I once again invite companies from Botswana to come to Zimbabwe and explore the many available investment opportunities for our business communities and further translate into concrete investments,” said the President.

He paid tribute to President Masisi for his speech at the United Nations General Assembly last year calling for the removal of sanctions against Zimbabwe by some Western countries as he appreciated Sadc’s continued support and solidarity through its emphatic calls for the lifting of the embargo.

“As we face present and any future challenges, let us remain emboldened by the spirit of our founding fathers of our region that entails that, ‘an injury to one is an injury to all’ as it was during the struggle for the liberation and independence, so this is to say, ‘united we stand, divided we fall’,” said the President.

President Masisi said paid tribute to President Mnangagwa the royal treatment he, and his delegation received from Zimbabwe since the start of the meetings at the beginning of the week.

He revealed that when he ascended to the leadership of the Botswana Democratic Party (BDP), the party made a deliberate policy decision to improve relations with Zimbabwe, a shift of stance from his predecessor and former President Ian Khama. 

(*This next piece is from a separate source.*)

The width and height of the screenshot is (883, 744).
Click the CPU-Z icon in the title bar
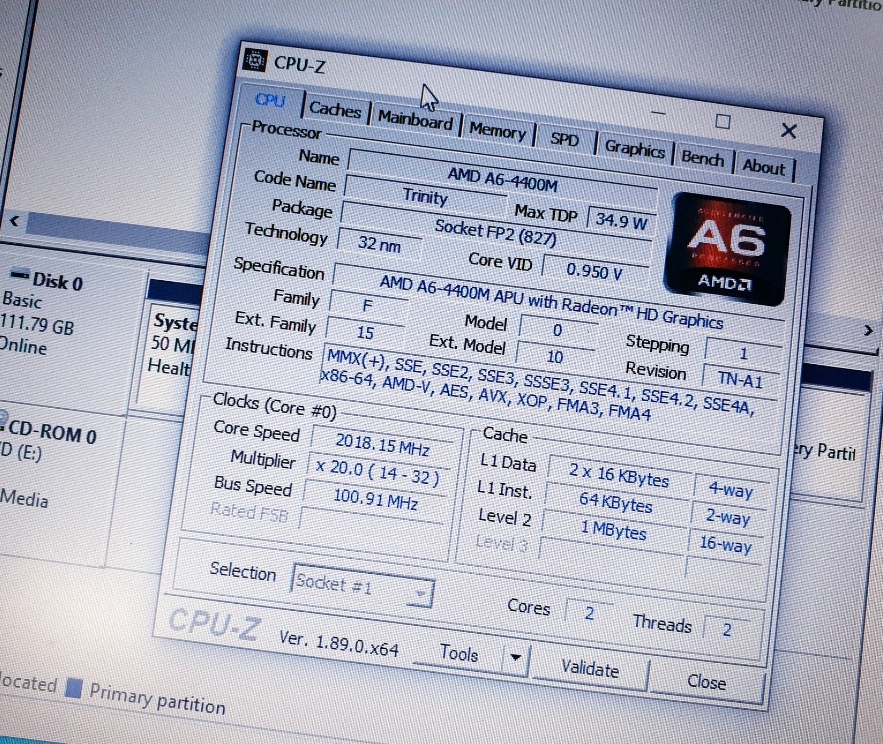click(256, 59)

“Upon assumption of office on the first of April 2018 and preceding our general elections, we as the new leadership gravitated the direction of our political party first, the BDP, along a new course of direction which is reflected in the way we relate to Zimbabwe different from the way we used to.

That was not an accident, it was out of deliberate, logically thought through, determined change of course of action,” said President Masisi.

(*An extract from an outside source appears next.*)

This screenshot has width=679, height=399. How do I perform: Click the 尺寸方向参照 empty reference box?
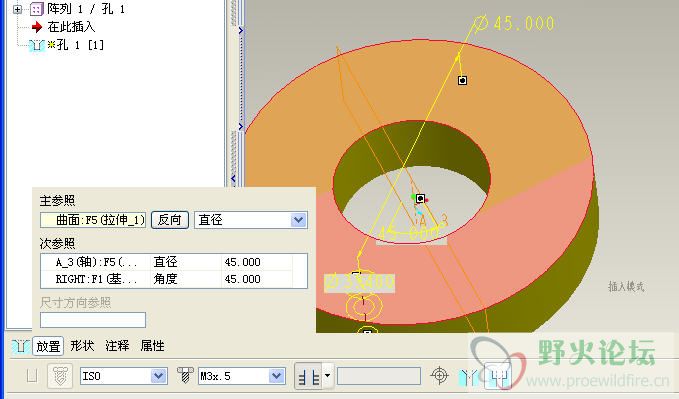(x=93, y=320)
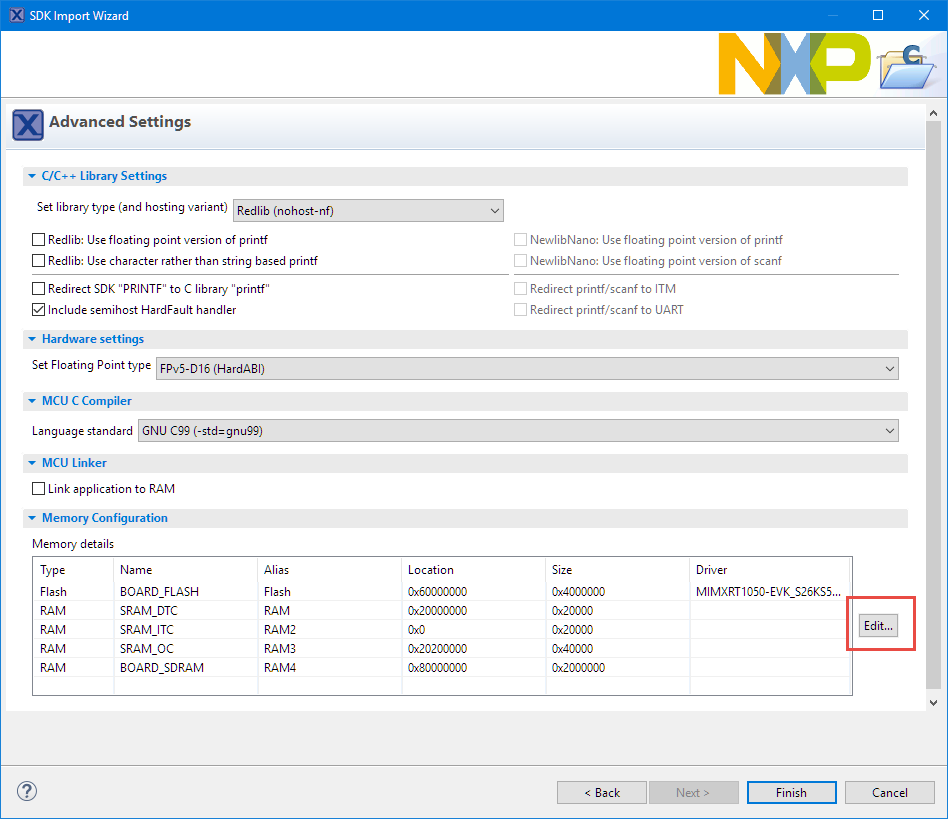Open the library type dropdown
This screenshot has width=948, height=819.
click(368, 210)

“And so we changed course and decided we are going to embrace you with our bosoms.”

He spoke of his friendly relations with President Mnangagwa adding that it was important for Zimbabwe and Botswana to embrace each other for this benefit of the countries and its people. 

He said Botswana, going into the future, committed itself to a knowledge based economy, the same course that Zimbabwe has taken and was banking on the country’s experience and resilience for direction.

President Masisi said in private discussions with President Mnangagwa soon after their arrival here in on Thursday, the two leaders agreed on broadening the aspect of research collaboration.

“Tell the world it is no accident that Botswana is next to Zimbabwe and Zimbabwe next to Botswana.

Tell the world that it’s no accident that we are related, tell the world that it is no accident that we are together and what you feel as pain and anguish as Zimbabwe, we feel, what you feel as happiness and excitement extends to us, what you feel as prosperity is our prosperity.

“This extends to our policy, international relations, economic activities and these are documented and we must thrash out through instruments of cooperation such as Sadc, African Union Agenda 2063 and Bi-National Commission.” 

President Masisi committed to ensuring that Zimbabweans find easy entry into Botswana to conduct business.

He said the BDP deserves a place among the liberation movements of southern Africa as it facilitated the liberation of the region 

“The only difference, and it is a distinct criterial difference, we did not bear arms, we bore our wisdom, humility, suave and we were brutally punished for it but we did not give up. So yes, you can go ahead and call us comrades,” said President Masisi.

Both leaders expressed commitment to peace and stability in the region, continent and beyond.

Meanwhile, the banquet was punctuated by jokes, laughter, sharing of history showing the close relations between President Mnangagwa and his Botswana counterpart.

President Mnangagwa jokingly said the recent loss of the Zimbabwe women’s soccer team to Botswana was deliberate.

“By the way Your Excellency, the defeat suffered by our Zimbabwe National Women’s team the ‘Mighty Warriors to ‘The Zebras’ of Botswana was purely in the spirit of good neighbourliness and towards ensuring that you are not sorrowful during this important session,” chuckled the President.